Passage -
It’s conventional wisdom that students who spend exorbitant amounts of money on a college degree, or take out monstrous loans to do so, should consider whether their chosen field of study will leave them with useful and valuable skills. Fields that prize technical expertise, like medicine or engineering, are generally safer financial bets that justify hefty education bills, as one Georgetown study showed. In the ZipRecruiter survey, the least regretted college major was computer and information studies, with criminology, engineering, and nursing following in the ranking.

Complete the following -
• a. Translate this sentence from the passage on college majors into Spanish: "In the ZipRecruiter survey, the least regretted college major was computer and information studies, with criminology, engineering, and nursing following in the ranking."
• b. Answer these questions using the passage on college majors:
(i) Which two fields are named as examples of fields that prize technical expertise?
(ii) Which institution's study showed that such fields are generally safer financial bets?
(iii) Which major was the least regretted in the ZipRecruiter survey?
• c. Copy out the part of the passage on college majors that starts at the words "It’s conventional wisdom" and ends after the words "in the ranking.".

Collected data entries
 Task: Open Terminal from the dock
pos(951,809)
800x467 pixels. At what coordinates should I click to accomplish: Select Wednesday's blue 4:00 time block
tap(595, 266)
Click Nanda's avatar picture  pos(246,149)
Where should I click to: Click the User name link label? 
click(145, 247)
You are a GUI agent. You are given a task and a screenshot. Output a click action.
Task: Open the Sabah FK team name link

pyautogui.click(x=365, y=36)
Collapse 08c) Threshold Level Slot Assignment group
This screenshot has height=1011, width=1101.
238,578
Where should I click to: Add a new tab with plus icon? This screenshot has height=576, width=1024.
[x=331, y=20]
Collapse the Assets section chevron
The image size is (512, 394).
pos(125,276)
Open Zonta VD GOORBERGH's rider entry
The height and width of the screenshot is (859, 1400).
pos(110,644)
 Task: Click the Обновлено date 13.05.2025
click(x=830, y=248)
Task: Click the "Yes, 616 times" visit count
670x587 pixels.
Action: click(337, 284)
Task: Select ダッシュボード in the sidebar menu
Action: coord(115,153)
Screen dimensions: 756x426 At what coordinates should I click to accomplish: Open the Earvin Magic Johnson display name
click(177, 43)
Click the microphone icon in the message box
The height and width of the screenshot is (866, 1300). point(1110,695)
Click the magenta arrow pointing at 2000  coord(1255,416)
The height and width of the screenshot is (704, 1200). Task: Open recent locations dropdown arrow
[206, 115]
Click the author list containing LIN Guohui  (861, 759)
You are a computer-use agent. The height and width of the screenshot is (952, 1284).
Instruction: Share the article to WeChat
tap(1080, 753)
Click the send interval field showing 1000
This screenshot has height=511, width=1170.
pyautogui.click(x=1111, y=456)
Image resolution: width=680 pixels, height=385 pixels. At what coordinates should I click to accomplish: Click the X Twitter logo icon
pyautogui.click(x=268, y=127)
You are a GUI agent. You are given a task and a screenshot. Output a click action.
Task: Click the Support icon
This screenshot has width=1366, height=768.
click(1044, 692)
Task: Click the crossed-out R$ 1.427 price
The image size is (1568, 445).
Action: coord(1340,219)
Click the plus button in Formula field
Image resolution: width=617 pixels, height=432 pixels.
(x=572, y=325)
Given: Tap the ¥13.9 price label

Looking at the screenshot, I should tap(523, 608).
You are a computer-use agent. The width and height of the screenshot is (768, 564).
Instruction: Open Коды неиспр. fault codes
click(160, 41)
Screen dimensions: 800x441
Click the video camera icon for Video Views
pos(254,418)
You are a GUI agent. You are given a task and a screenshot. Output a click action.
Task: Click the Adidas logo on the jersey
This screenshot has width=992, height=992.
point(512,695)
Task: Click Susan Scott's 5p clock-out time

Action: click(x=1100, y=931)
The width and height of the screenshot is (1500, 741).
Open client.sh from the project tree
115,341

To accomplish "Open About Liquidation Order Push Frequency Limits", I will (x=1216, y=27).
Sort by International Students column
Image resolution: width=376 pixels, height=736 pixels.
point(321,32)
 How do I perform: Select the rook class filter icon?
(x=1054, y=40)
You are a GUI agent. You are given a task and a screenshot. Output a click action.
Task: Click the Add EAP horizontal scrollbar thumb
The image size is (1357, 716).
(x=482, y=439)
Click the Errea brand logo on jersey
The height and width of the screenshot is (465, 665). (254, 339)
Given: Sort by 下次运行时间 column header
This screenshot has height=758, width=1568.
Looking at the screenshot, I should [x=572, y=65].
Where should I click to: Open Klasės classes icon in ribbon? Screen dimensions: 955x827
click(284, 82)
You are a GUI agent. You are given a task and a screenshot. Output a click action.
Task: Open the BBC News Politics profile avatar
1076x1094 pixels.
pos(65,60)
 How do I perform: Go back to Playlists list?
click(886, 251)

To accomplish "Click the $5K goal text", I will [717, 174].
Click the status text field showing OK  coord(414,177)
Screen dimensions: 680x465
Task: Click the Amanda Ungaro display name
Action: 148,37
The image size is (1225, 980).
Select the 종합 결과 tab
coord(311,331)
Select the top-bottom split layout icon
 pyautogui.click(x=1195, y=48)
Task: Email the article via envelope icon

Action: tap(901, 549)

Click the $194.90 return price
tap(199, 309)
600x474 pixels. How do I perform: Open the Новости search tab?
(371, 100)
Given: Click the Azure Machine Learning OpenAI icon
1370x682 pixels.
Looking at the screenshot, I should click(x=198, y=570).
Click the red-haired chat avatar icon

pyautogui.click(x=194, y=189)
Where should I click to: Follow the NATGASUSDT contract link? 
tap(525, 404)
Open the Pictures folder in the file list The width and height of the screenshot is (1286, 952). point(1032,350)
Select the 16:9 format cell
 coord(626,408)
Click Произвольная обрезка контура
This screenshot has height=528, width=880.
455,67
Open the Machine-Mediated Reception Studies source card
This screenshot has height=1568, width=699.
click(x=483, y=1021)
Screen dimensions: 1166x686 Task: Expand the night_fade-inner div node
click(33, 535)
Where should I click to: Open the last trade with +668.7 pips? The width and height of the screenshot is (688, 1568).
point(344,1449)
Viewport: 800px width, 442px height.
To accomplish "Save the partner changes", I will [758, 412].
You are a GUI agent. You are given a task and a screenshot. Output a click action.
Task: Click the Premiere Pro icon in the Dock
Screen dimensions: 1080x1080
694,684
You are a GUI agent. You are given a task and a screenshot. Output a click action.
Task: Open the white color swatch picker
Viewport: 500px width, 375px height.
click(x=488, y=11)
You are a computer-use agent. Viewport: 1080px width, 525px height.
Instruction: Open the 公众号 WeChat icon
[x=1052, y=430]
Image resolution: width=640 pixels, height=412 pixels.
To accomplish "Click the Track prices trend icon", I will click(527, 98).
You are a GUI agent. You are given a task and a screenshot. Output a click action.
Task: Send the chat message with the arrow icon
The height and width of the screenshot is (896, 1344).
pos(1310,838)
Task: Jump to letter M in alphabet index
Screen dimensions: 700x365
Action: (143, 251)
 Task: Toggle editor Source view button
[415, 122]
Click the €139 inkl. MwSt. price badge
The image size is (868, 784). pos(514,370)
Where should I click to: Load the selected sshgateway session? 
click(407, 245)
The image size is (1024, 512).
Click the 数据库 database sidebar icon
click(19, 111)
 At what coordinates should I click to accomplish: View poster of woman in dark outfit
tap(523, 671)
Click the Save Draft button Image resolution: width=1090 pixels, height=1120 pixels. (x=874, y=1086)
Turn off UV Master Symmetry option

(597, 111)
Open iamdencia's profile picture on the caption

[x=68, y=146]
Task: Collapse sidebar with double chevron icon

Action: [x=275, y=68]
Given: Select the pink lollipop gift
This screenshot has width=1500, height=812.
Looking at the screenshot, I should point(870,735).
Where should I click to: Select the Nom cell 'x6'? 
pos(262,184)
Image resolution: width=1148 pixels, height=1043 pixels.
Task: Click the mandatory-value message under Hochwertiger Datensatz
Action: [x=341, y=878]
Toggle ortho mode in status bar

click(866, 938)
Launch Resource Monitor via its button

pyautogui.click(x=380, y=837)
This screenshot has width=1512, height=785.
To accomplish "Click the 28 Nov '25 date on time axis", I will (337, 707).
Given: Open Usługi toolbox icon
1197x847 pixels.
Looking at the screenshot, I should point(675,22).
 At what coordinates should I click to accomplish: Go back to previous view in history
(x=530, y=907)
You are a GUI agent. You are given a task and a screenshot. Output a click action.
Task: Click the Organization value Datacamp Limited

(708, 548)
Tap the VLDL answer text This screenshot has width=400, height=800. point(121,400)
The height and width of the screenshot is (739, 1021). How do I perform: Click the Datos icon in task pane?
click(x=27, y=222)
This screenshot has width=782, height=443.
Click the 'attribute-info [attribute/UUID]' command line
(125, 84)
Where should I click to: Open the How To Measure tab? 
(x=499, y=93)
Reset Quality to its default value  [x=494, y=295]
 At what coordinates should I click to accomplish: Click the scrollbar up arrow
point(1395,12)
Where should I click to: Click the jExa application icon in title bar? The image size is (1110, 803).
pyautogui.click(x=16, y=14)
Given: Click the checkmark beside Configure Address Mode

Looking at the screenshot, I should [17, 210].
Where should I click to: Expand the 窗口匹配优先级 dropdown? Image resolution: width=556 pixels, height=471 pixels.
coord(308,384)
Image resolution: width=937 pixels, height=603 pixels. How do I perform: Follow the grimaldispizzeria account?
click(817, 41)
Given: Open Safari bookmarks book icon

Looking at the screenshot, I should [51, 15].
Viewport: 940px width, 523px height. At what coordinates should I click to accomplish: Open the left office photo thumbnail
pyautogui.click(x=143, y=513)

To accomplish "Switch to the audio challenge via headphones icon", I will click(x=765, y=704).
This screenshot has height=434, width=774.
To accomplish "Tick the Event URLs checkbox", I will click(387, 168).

Numbered responses -
• a. En la encuesta de ZipRecruiter, la carrera universitaria de la que menos se arrepentían era la de estudios de computación e información, seguida en la clasificación por criminología, ingeniería y enfermería.

• b.
(i) Medicine and engineering.
(ii) Georgetown.
(iii) Computer and information studies.

• c.
It’s conventional wisdom that students who spend exorbitant amounts of money on a college degree, or take out monstrous loans to do so, should consider whether their chosen field of study will leave them with useful and valuable skills. Fields that prize technical expertise, like medicine or engineering, are generally safer financial bets that justify hefty education bills, as one Georgetown study showed. In the ZipRecruiter survey, the least regretted college major was computer and information studies, with criminology, engineering, and nursing following in the ranking.